When you calculate your zakat, the following data is sent to our server-side API for processing:

  • Ticker symbols (e.g., AAPL, VTI)
  • Share counts and prices per share
  • Cash and debt amounts (aggregate numbers only)
  • Calculation preferences (nisab method, jewelry treatment)

This data is used only to compute your zakat obligation and is not stored, logged, or associated with any identity. API requests are processed and discarded.

What We Don't Collect

  • No names, phone numbers, or mailing addresses
  • No account creation, login, or passwords
  • No cookies, tracking pixels, or advertising networks
  • No cookies, persistent identifiers, advertising networks, or browser fingerprinting
  • No portfolio data stored on our servers (with or without “Remember my data”)

Feedback

If you choose to submit feedback, we collect your message and the category you selected.
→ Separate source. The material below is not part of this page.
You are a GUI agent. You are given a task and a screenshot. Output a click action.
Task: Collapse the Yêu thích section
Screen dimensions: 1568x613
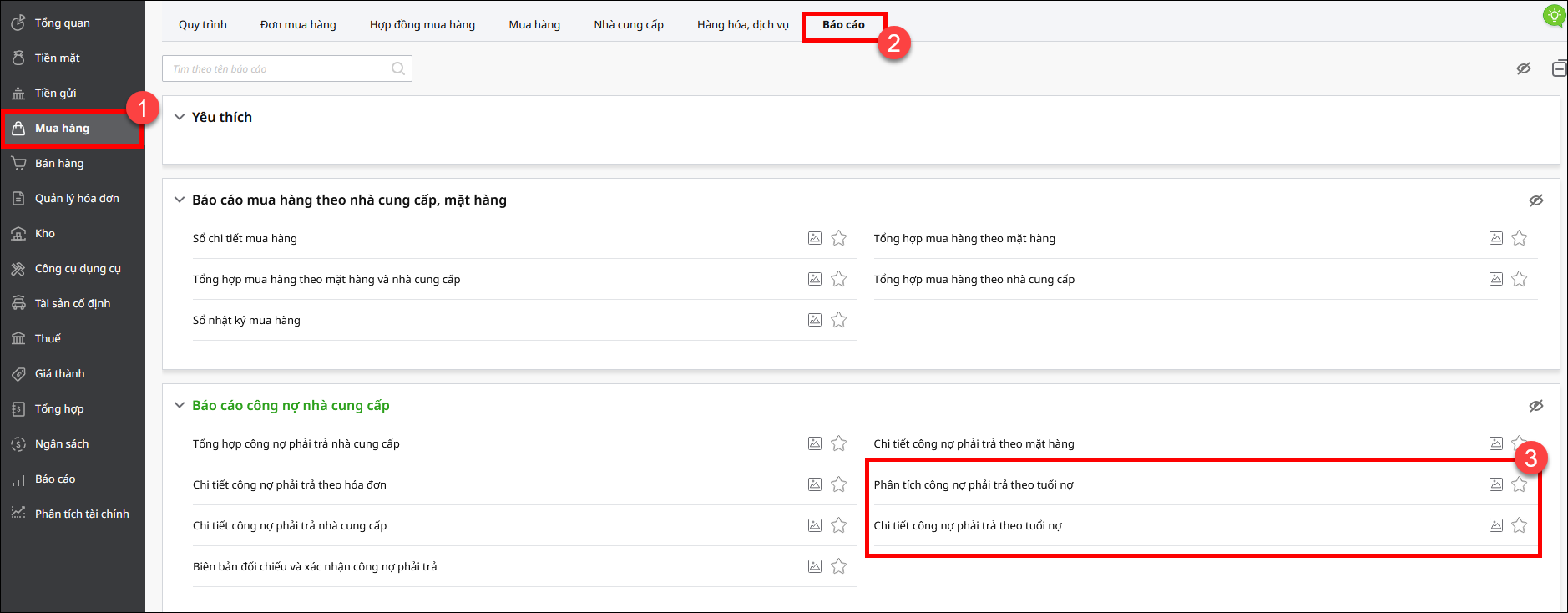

Feedback is anonymous by default. If you optionally provide your email address (to receive a response), that email is stored alongside your message.

To help us reproduce and fix bugs, each feedback submission also includes the page you submitted from, which stage of the calculator you were at, how many items you had entered, your anonymous session ID, and a deduplication hash. No portfolio amounts, holdings, or financial figures are included.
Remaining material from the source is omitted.